Last year, there were seven civilian deaths, 77 civilian injuries, and 23 fire fighter injuries related to electrical home structure fires in Michigan, as reported by fire departments throughout the state. The main causes of electrical residential fires were related to heat from powered and operating equipment that lead to 2,344 reported fires. The total dollar loss resulting from those home fires caused by electrical failure or malfunction was more than $34.6 million.
Here are electrical safety tips for home:
– Never throw water on an electrical fire! Water conducts electricity. Electricity from the fire can shoot through the water and expose you to electrocution.
– Replace worn out electrical cords, switches and outlets.
– Minimize the use of extension cords. If you do use extension cords, don’t overload them or plug them into one another. Use cords according to indoor/outdoor ratings.
– Don’t overload outlets with too many appliances.
– Keep hot irons and curling irons out of reach of small children and away from water.
– Charge laptop computers, iPads, and cell phones on a hard surface such as a desk or countertop – never charge them on a bed or chair that could overheat and catch on fire.
– Don’t overload electrical circuits. Surge protectors protect equipment, but they do not provide protection from the potential hazards of an overloaded circuit.
– Properly childproof outlets by installing tamper-resistant receptacles that offer a permanent solution to outlet covers. All 15A-20A and 125v outlets throughout your home must be tamper resistant. Built-in shutters prevent foreign objects from being inserted into the outlet.
– Properly protect your home against ground faults with the correct installation of Ground Fault Circuit Interrupters (GFCIs) — your best protection against electrocution. GFCI protection is required for kitchen countertops, bathrooms and laundry area, garage, crawl space, dishwasher, and all outdoor outlets including those located on balconies, decks, and porches, and outlets within 6 ft. of a sink, bathtub or shower.
– Keep valuable electronics safe with surge protection. A power surge is a sudden and unwanted increase in voltage that can damage, degrade, or destroy electronic equipment. Surges can occur when large appliances, such as air conditioners, turn on and off. No surge protection can handle a direct lightning strike. Disconnect sensitive electronics if a thunderstorm with expected lightning is on the way.

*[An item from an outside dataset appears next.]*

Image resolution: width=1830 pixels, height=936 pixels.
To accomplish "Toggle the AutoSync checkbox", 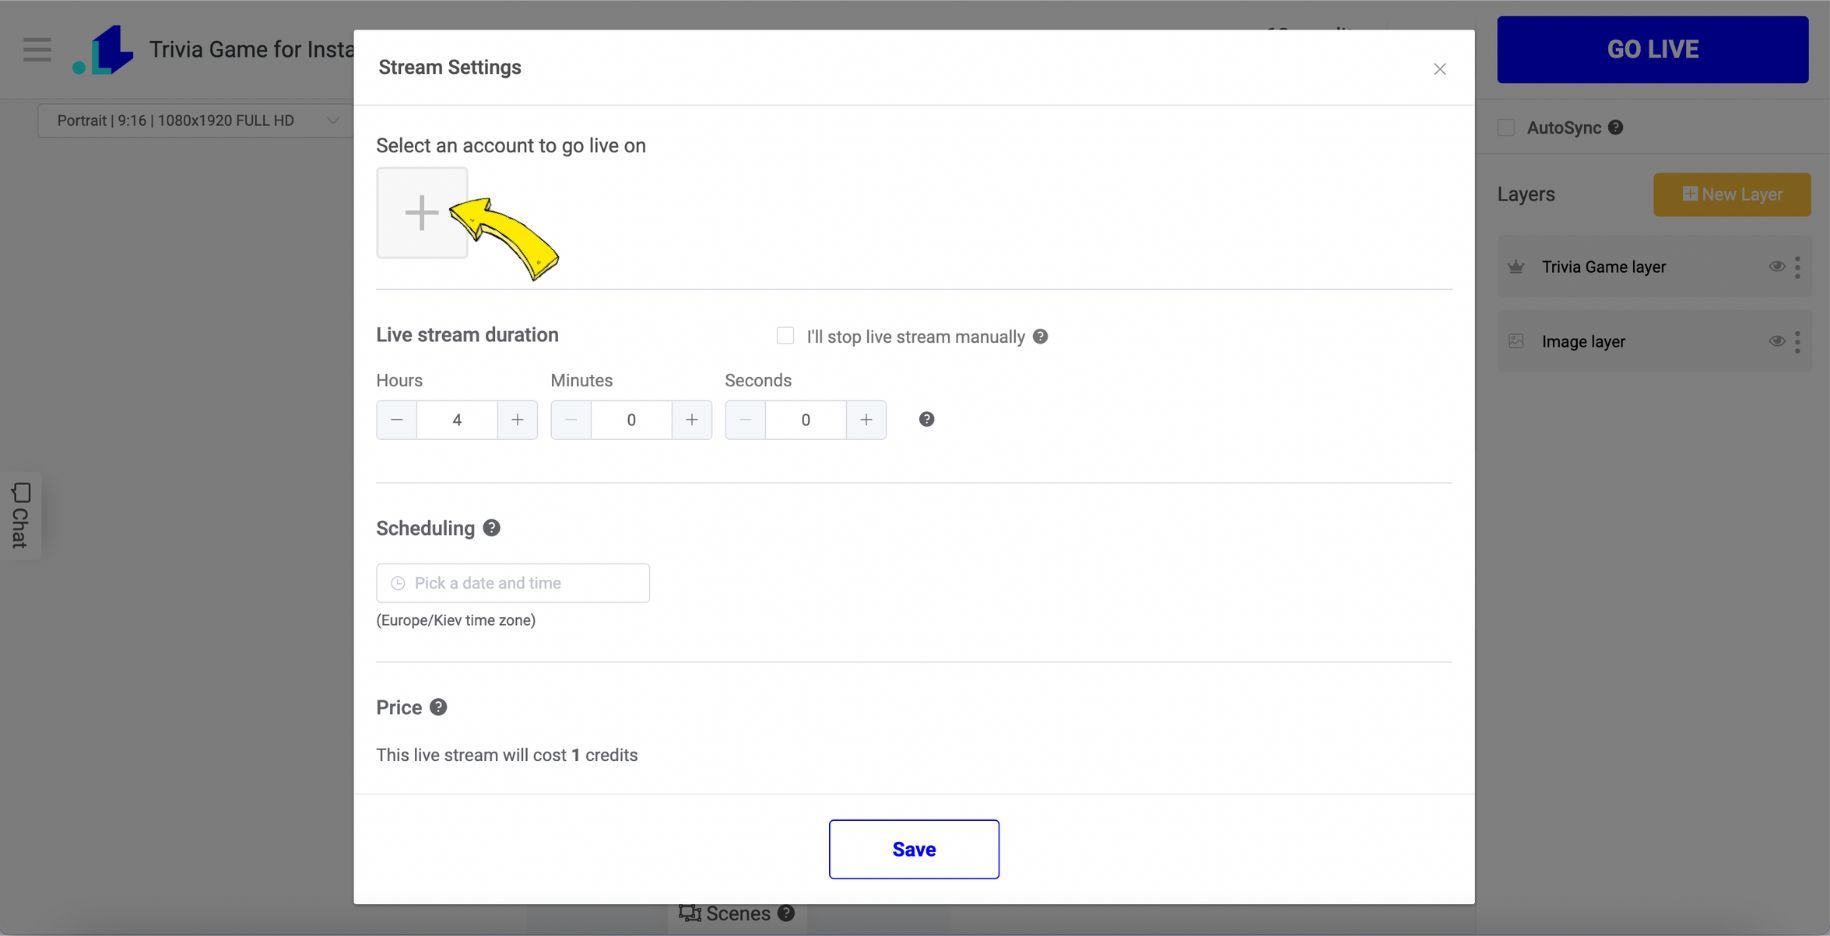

– Consider having whole home surge protection that protects your entire electrical system including large appliances, outlets, and light switches. This option protects against larger surges and provides longer lasting surge protection than point -of-use devices. A qualified licensed electrician must install it under a permit.
– When purchasing or using electrical products, look for the independent testing laboratory mark such as Underwriter’s Laboratories (UL), to confirm compliance with industry safety requirements.
Call a licensed electrician right away if you have any of these warning signs:
– A circuit breaker that trips immediately after it is reset shows there is an electrical problem.
– Dim or flickering lights, bulbs that wear out too quickly.
– Unusually warm or overheated plugs, cords or switches.
Call the fire department immediately anytime you hear a buzzing or hissing sound, or smell something hot or burning, and get out.